Mardi, la secrétaire d'État à l'Égalité femmes-hommes a annoncé sa volonté de rendre le harcèlement de rue passible d'une amende. Une mesure qui selon la police sera difficile à appliquer.

Invitée sur BFMTV et RMC ce mardi 12 septembre, Marlène Schiappa, Secrétaire à l'Égalité entre les femmes et les hommes, a annoncé travailler sur la pénalisation du harcèlement de rue, afin de pouvoir créer une infraction et sanctionner les harceleurs. Ainsi, dès qu'un "harcèlement" sera constaté, il sera possible pour la victime d'aller "voir un policier" en "patrouille" afin qu'il "verbalise" et dresse une "amende" à l'auteur du harcèlement, a-t-elle expliqué.

Un projet de loi à propos duquel Marlène Schiappa collabore avec le ministre de l'Intérieur, Gérard Collomb. Cette mesure, dont la date d'entrée en vigueur est encore inconnue, a d'ores et déjà été saluée par de nombreuses femmes. Pour autant, elle ne semble pas faire l'unanimité au sein de la police. D'après une source policière interrogée par FranceInfo, pour dresser une contravention, il faut que l'agent, techniquement, constate l'infraction. Si une femme vient le trouver en lui rapportant ce qu'elle vient de subir, ce ne sera pas le cas”.

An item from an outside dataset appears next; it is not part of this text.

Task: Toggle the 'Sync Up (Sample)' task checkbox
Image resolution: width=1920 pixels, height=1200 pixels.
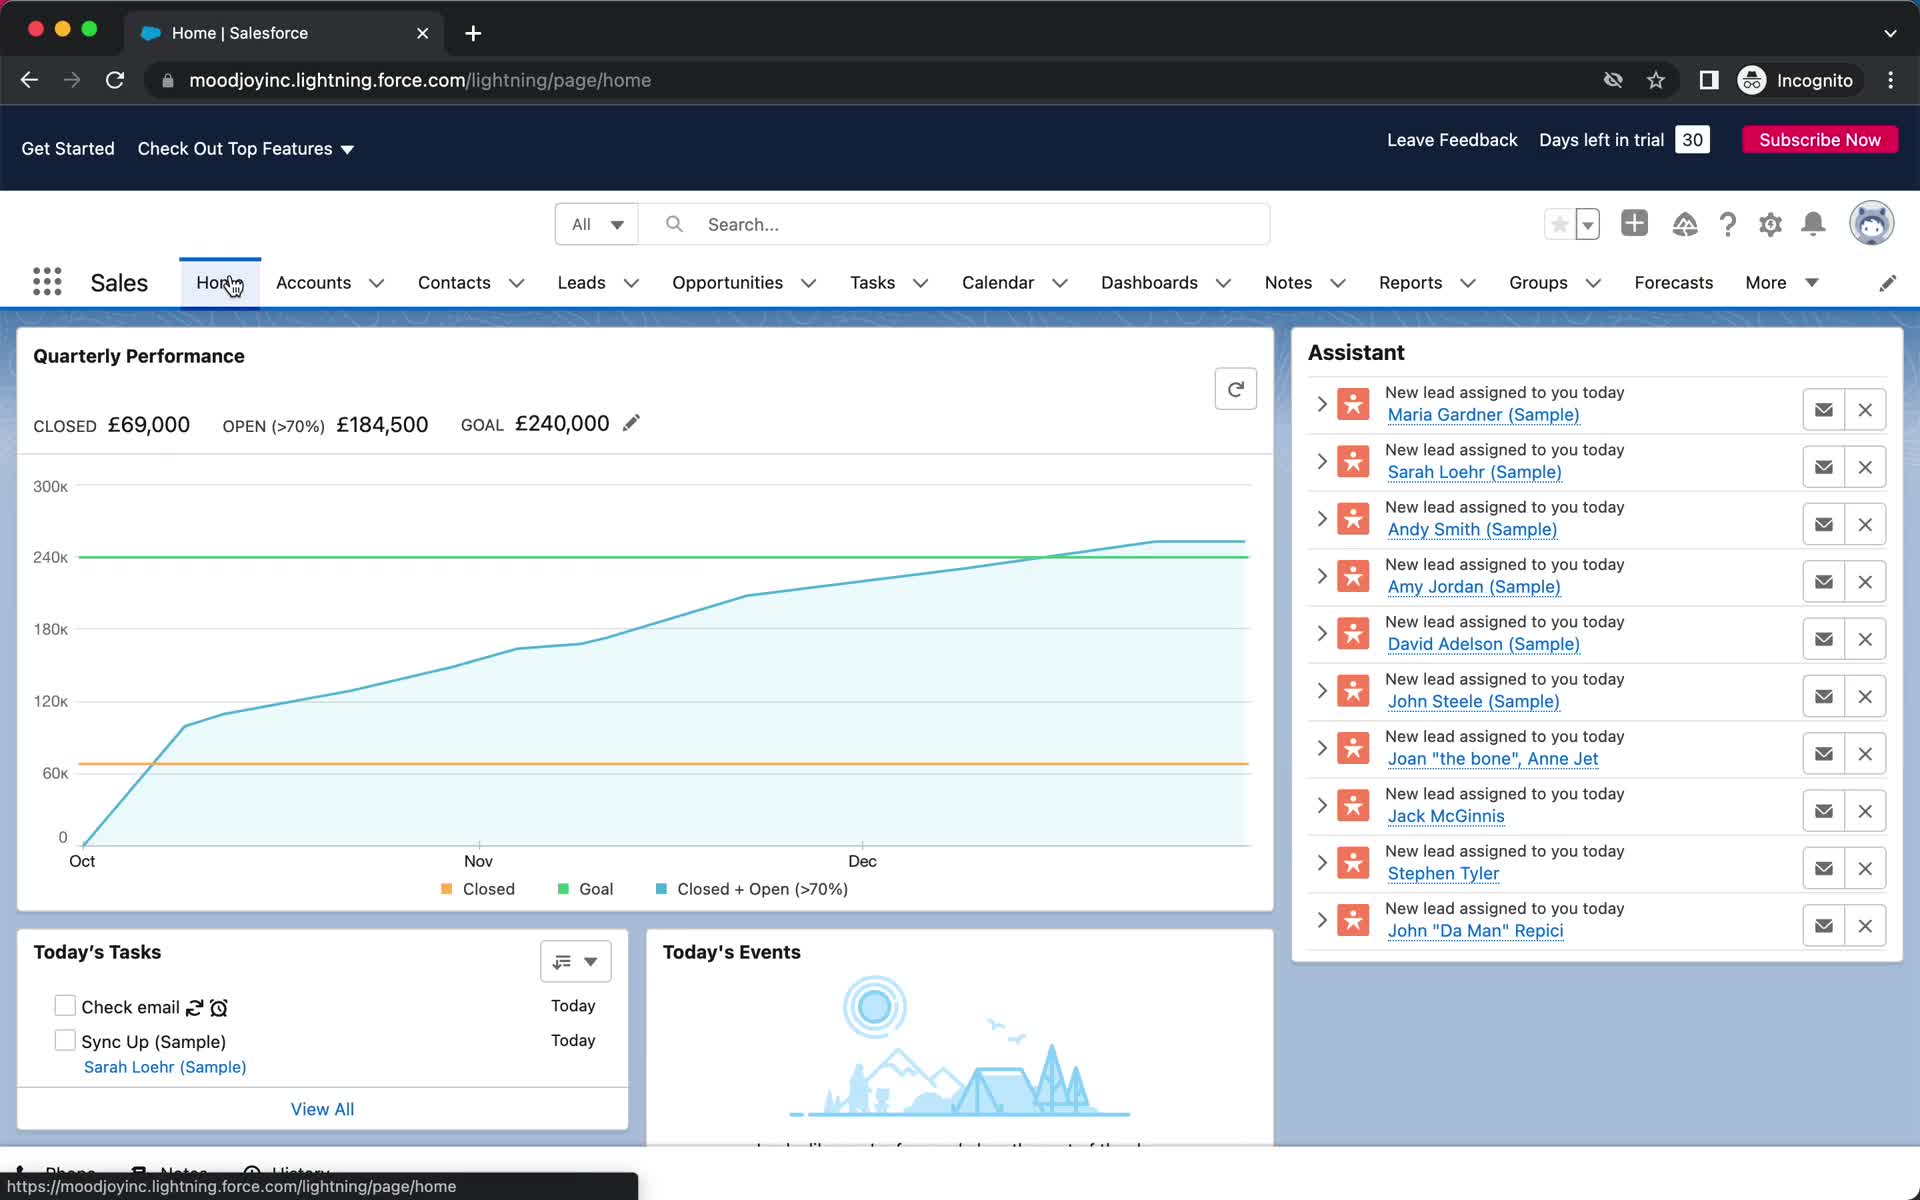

Un effet d'annonce qui créera des frustrations

Pour la police, il s'agit avant tout d'un "effet d'annonce" de la part du gouvernement, qui créera forcément des "frustrations" lorsque les victimes constateront qu'il n'est pas possible de verbaliser une personne sur de simples accusations

“On se heurte à une question de preuve et de validité de la preuve”A moins d'un flagrant délit ou de la présence de témoins oculaires enclins à parler, l'infraction de harcèlement de rue va être difficile à constater, fait également remarquer l'avocate Anne-Claude Hogre, spécialiste des dossiers de harcèlement.